The function $(\nu,t)\mapsto\chi(K_{t}^{\nu})$ is Borel-measurable.
iii)

For each fixed direction $\nu\in\mathbb{S}^{d-1}$ , the function $t\mapsto\chi(K_{t}^{\nu})$ has at most finitely many discontinuities. More precisely, there are points $a_{1}<\ldots<a_{k}$ in $(0,T)$ such that on each interval $(a_{j},a_{j+1})$ with $a_{k+1}=T$ , the function is constant.

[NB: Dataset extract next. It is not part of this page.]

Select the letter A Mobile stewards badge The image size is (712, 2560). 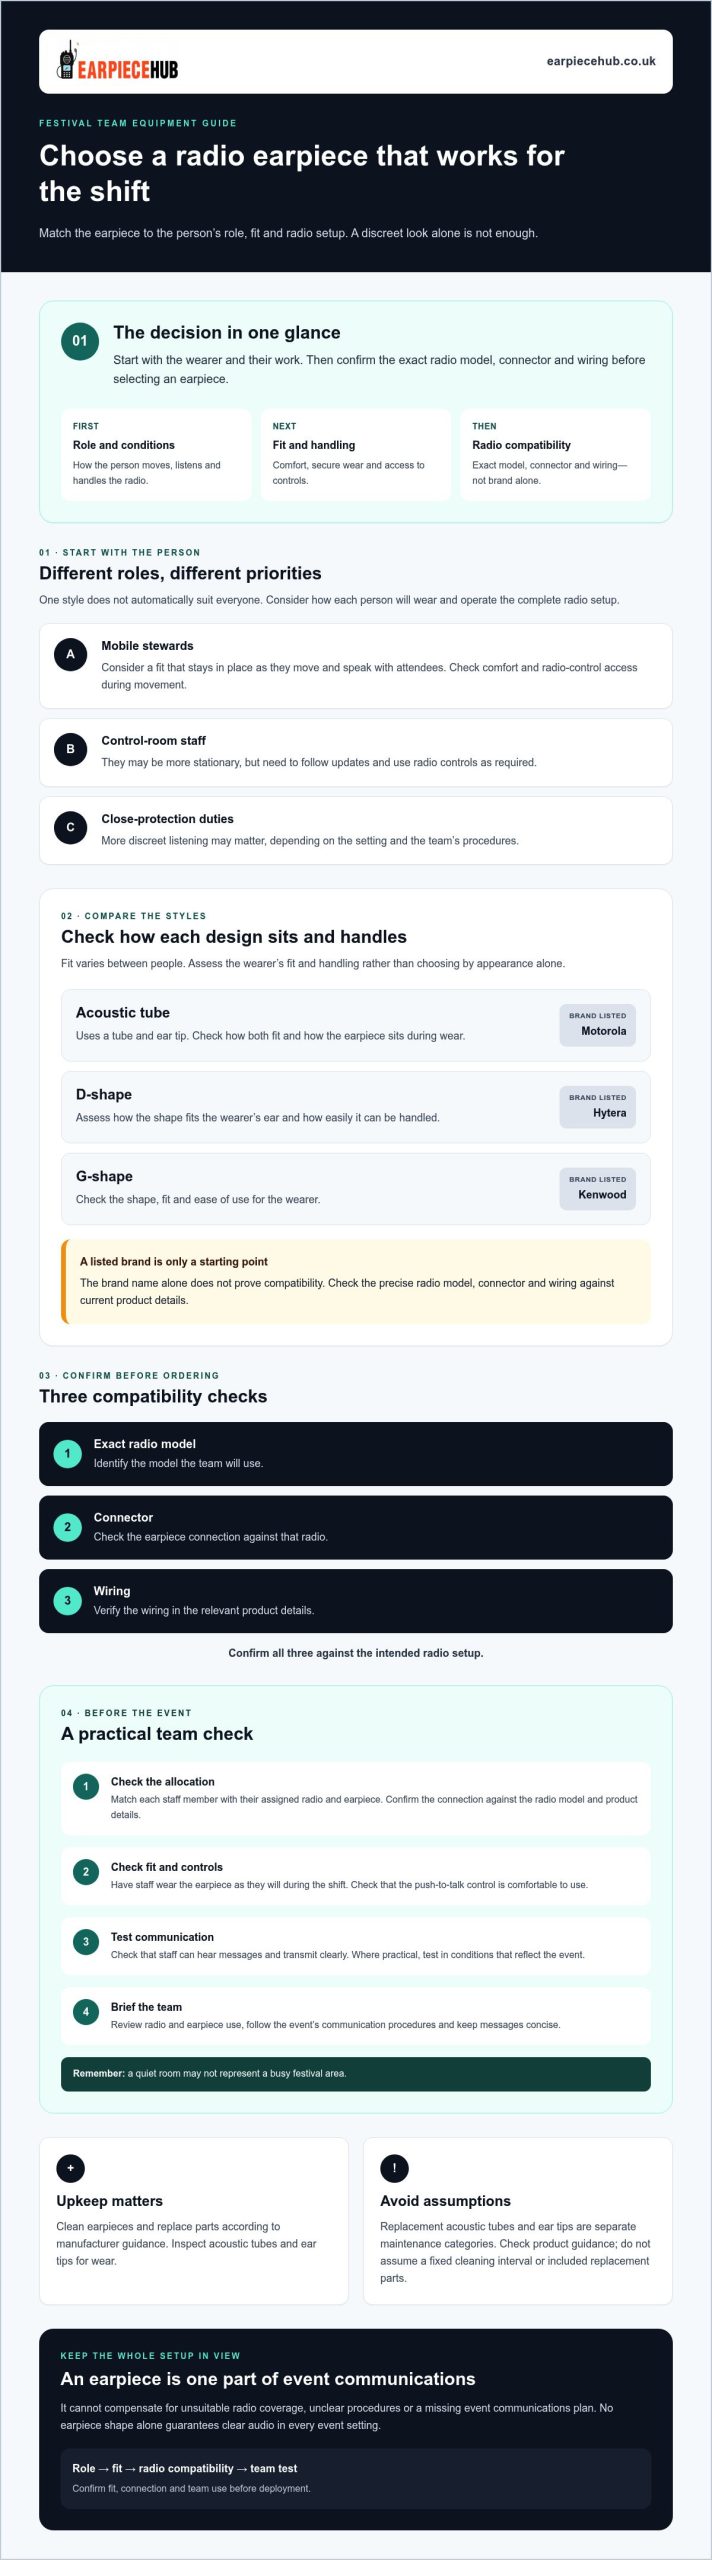pos(70,654)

The proof of Theorem 3.1 is given in Appendix A.2. The third result of Theorem 3.1 indicates that the “tameness assumption” in (an old version of) Meng et al. (2022) is redundant if the shapes of interest are definable. Recall that the SECT of $K\in\operatorname{CS}(B_{\mathbb{R}^{d}}(0,R))$ is defined by the following (Crawford et al., 2020, Meng et al., 2022)

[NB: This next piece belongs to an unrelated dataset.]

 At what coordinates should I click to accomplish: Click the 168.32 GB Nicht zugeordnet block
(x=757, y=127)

\displaystyle\operatorname{SECT}(K)(\nu,t):=\int_{0}^{t}\chi(K_{\tau}^{\nu})\,d\tau-\frac{t}{T}\int_{0}^{T}\chi(K_{\tau}^{\nu})\,d\tau,\ \ \ \text{for all }(\nu,t)\in\mathbb{S}^{d-1}\times[0,T].

(3.7)

Theorem 3.1 also guarantees that the Lebesgue integrals in Eq. (3.7) are well-defined and that the map $(\nu,t)\mapsto\operatorname{SECT}(K)(\nu,t)$ is Borel-measurable.

Euler Integration over Definable Functions.

The Euler integration $\int_{X}(\cdot)d\chi$ defined in Eq. (3.5) is exclusively tailored for integer-valued functions within $\operatorname{CF}(X)=\operatorname{Def}(X;\mathbb{Z})$ (e.g., the indicator function $\mathbbm{1}_{K}$ that represents a binary image). Consequently, it cannot accommodate real-valued grayscale functions $g$ possessing infinitely fine resolutions (e.g., see Figures 1 and 2). Therefore, to provide a rigorous definition of the integrals in Eq. (3.3), we need a framework that extends beyond the scope of Eq. (3.5).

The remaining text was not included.